Artists and artisans used heat to flatten and mold tortoiseshell into various luxury items including eyeglasses, combs, lyres, jewelry, boxes, and, at least in Japan, penis rings, penis sheaths, and condoms. 

Scientists estimate that since 1844, humans killed nine million hawksbill turtles, or about sixty thousand each year. Fossil-based plastics replaced plastics made from sea turtles, allowing for their populations to rebound.

The same thing happened with the ivory tusks of elephants, which Americans prized for their beauty and plasticity in making combs, piano keys, and billiard balls, and with whales, whose baleen was used to make corsets and fishing rods, before the emergency of plastics made from fossil fuels.

The biggest factor in determining whether waste ends up in the ocean or not isn’t how much plastic we use but whether we have a strong waste collection and management system. 

But shouldn’t we still try to recycle the plastic waste? We shouldn’t.

The New York Times itself notes, “In 2019, American exporters shipped more than 1 billion pounds of plastic waste to 96 countries including Kenya, ostensibly to be recycled, according to trade statistics. But much of the waste, often containing the hardest-to-recycle plastics, instead ends up in rivers and oceans.”

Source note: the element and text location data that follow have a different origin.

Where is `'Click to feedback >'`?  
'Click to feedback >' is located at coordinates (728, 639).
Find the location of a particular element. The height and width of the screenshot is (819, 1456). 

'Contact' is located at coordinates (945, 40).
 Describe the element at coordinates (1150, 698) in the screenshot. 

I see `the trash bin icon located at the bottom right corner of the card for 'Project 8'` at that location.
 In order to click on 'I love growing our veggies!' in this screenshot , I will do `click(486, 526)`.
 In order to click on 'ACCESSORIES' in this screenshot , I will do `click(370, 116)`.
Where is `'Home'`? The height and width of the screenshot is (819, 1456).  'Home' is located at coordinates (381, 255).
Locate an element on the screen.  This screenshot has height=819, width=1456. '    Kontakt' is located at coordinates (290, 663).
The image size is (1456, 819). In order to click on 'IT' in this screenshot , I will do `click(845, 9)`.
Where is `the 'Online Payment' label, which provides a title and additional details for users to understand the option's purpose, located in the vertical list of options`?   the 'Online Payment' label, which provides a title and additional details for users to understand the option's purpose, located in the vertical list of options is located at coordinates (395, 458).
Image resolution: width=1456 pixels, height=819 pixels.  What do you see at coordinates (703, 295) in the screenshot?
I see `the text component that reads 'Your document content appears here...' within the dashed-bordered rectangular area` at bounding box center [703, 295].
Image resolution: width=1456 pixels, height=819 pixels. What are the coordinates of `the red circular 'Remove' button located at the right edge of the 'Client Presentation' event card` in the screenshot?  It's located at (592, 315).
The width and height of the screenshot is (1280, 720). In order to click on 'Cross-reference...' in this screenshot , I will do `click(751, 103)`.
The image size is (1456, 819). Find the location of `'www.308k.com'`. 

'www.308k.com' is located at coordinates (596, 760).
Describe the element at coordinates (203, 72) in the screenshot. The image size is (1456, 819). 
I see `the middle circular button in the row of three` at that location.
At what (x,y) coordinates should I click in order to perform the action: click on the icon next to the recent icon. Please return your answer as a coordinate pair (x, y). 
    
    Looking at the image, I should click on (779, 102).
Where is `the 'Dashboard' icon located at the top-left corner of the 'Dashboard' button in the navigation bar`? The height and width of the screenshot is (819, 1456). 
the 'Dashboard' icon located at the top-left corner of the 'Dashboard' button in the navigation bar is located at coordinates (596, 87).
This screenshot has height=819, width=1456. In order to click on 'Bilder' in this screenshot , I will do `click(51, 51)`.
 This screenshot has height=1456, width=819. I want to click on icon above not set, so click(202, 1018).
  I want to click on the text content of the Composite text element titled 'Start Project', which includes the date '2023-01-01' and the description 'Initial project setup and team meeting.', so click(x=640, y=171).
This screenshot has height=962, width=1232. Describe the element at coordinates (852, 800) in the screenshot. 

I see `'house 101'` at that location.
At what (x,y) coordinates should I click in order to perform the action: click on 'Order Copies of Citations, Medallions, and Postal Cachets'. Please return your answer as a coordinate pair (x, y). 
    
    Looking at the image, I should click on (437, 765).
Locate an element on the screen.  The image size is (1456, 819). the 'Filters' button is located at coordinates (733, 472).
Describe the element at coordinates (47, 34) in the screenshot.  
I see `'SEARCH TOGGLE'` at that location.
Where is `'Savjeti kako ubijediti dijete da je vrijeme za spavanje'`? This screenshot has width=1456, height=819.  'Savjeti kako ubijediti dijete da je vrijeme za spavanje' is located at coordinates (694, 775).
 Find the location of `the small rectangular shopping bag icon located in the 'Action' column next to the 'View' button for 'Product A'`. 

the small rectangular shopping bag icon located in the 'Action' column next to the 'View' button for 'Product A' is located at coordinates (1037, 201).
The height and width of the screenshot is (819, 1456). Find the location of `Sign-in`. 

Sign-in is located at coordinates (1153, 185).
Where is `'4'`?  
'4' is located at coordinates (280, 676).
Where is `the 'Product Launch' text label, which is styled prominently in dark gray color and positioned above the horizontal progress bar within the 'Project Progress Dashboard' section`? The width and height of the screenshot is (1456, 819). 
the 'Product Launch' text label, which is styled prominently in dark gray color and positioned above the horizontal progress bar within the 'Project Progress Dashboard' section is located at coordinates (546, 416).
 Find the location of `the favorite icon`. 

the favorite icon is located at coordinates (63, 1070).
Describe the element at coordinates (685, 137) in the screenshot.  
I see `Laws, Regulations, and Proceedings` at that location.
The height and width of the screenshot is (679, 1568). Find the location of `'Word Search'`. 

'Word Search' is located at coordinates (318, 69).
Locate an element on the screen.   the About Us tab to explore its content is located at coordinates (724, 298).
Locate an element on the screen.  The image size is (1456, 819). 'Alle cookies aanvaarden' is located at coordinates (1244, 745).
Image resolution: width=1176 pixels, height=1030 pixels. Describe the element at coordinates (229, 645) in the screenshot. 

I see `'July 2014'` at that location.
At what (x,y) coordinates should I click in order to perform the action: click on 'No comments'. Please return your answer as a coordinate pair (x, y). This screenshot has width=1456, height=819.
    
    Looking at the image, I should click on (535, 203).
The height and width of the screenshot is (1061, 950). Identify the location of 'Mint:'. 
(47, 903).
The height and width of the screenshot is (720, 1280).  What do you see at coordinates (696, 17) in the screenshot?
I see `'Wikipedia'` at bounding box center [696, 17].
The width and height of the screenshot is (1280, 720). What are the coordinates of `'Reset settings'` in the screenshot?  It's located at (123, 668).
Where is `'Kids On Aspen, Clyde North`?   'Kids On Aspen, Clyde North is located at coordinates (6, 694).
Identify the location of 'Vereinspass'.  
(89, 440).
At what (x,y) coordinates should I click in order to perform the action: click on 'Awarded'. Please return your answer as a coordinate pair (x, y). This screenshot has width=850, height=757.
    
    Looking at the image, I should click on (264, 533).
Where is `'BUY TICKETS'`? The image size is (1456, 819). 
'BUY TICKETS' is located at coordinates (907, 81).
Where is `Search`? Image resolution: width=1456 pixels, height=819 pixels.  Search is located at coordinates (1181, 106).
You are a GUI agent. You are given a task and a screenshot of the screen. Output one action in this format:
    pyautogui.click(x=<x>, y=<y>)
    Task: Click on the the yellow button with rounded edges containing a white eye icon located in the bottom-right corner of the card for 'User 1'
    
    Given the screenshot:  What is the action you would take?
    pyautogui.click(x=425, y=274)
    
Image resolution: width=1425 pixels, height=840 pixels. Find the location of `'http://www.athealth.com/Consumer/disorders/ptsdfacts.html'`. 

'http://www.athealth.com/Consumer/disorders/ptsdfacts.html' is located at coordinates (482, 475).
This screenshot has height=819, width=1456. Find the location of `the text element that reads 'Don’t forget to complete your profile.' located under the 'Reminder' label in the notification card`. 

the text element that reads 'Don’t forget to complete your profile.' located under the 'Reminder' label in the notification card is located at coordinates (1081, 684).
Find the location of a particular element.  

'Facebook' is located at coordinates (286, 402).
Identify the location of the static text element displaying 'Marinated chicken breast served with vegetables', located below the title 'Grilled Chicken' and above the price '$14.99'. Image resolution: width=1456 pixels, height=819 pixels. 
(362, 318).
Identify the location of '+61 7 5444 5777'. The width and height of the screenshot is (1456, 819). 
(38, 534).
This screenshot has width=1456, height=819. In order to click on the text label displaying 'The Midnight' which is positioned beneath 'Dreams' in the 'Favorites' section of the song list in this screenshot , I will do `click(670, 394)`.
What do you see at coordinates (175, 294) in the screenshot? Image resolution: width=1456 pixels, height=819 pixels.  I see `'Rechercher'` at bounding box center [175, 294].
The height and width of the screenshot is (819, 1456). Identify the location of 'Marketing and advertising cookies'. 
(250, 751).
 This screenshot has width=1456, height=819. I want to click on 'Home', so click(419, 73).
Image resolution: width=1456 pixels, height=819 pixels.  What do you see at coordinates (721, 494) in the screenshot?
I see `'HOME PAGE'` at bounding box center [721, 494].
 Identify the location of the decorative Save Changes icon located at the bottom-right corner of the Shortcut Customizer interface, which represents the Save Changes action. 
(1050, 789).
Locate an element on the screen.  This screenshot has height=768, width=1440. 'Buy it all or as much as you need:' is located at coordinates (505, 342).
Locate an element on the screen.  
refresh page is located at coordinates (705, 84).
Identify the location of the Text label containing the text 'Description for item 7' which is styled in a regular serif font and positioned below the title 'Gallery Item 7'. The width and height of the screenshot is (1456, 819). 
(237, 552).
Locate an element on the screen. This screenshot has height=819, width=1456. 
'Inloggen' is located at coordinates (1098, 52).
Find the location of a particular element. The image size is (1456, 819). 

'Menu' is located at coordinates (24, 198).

But the journalists failed to follow through on the logic, which is that we should be burying our plastic waste in landfills, or incinerating it, since trying to recycle it is what results in it being sent to Africa.

Ultimately, it’s just cheaper for plastic makers to simply produce new plastic resin from petroleum, and recycling equipment and collection practices come at a massive premium over refuse collection — up to fourteen times the cost per ton. 

Using plastics made from fossil fuels has saved both human lives and endangered species, and is best disposed of in landfills and incinerators, not recycled in a misguided bid to be green. 

The coronavirus pandemic has recently reminded many in the rich world of the importance of single-use plastics as we saw our front-line health care workers swathe themselves in plastic-based protective gear and work with plastic-based equipment. 

As such, writers for rich-world newspapers like The New York Times need a broader perspective of the development priorities of poor nations, and greater self-reflection in terms of how we in the rich world live our lives. Once they have that, they’ll see it’s wrong to deny plastic to poor nations.